Decision #7 — Generalize from a single verified task
AI proposed: switch all of the team’s LLM-powered features (Mail-Assistant, Voice-Assistant, Email-Filter) from Haiku → Grok 4.3 based on one verified result on the Knowledge-Audit task. Claimed cost saving: ~$200-400/mo across all features.
PM challenge: “Grok at 99% was verified on a single task domain (cross-source contradiction). Mail-Assistant = classification (a different task shape). Voice-Assistant = multi-step tool-use (different again). Each one needs its own eval set + bake-off.”
Counter-design: phased rollout. Eval per task. Switch task-by-task as evidence accumulates. Don’t blanket-migrate.
Risk if accepted blindly: production accuracy drops on the 2/3 features that weren’t verified. Silent user-facing degradation → support ticket spike → engineering revert → wasted month.
Lesson: the AI extrapolates from N=1 success. PM skepticism: “is the evidence base specific to this task domain? Does the task structure transfer?”. Generalization = hypothesis, not proof. Eval per domain = mandatory before any blanket commit.
Pattern summary
| # | AI bias direction | PM counter-prompt | Money/Time at risk |
|---|---|---|---|
| 1 | Tune model > Verify metric | ”5 failed cases manually — do they really fail?” | $50-280/mo + 4-6h |
| 2 | Frame relative > absolute | ”vs baseline / no-treatment?“ | 8-12h dev + electricity |
| 3 | DRY > YAGNI | ”How many real instances? <2 = defer” | 5h + double rewrite cost |
| 4 | More compute > Pareto | ”ROI per pp? 80/20 split?” | $30/mo recurring + UX latency |
| 5 | Author-context > audience-fit | ”Set scope upfront — strip context” | Marketing credibility erosion |
| 6 | Use-all-context > scope-filter | ”Public — strip PII + codenames” | Compliance + competitive intel |
| 7 | Generalize N=1 > per-domain eval | ”Is the evidence specific to this task?” | Production accuracy drop |
PM take-aways
- Validate measurement BEFORE tuning the model. Scorer correctness > model accuracy. Verify with eyes on 5 cases.

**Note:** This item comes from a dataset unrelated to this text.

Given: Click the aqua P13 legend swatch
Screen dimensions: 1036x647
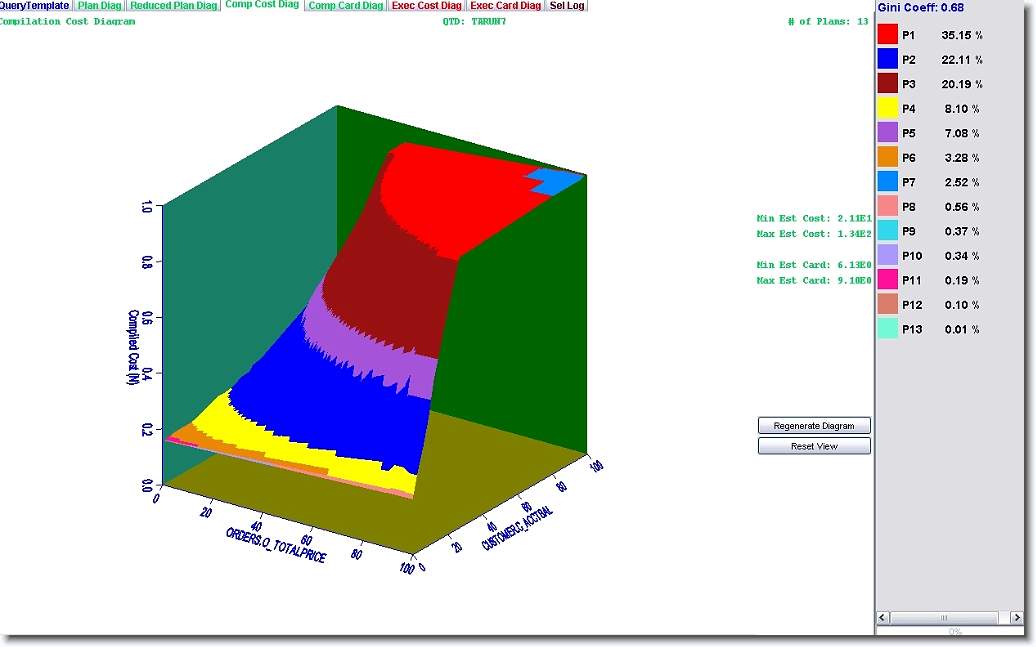Looking at the screenshot, I should pyautogui.click(x=888, y=329).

- Anchor to a baseline, always. “vs no-treatment” = mandatory in any comparison.
- YAGNI > DRY at MVP phase. Lazy abstraction. Refactor late, not early.
- Cost-benefit per percentage point. Force explicit ROI math when scaling compute.
- Audience scope upfront. AI context default ≠ content scope.
- PII strip + codename rename = mandatory publish checklist.
- Eval per task domain. Generalization is a hypothesis, not proof.
Strategic note for SMB PMs
Pair-programming with an AI assistant is leverage that accelerates engineering velocity 3-5×. But decision quality doesn’t auto-scale alongside — PM oversight is the human-bound constraint.
The 7 biases above aren’t AI weaknesses — they’re a distribution mismatch between the training corpus (textbook SWE wisdom) and SMB production reality (tight budget, short time, scarce evidence). The PM role is pulling AI recommendations from textbook-default → SMB-grounded.
The pattern recurs across every SMB project pair-programming with AI: tune-before-verify, miss baseline, refactor-early, bad-ROI scaling, audience-misframing, PII-leak, blanket-generalize. Documented = catchable. Catchable = avoidable.
Eval-Framework v1 shipped after the 7 catches: production deployed, $90/mo budget held, compliance preserved, roadmap intact.
Decision quality compounds. Engineering velocity matters less if the directional choices are wrong.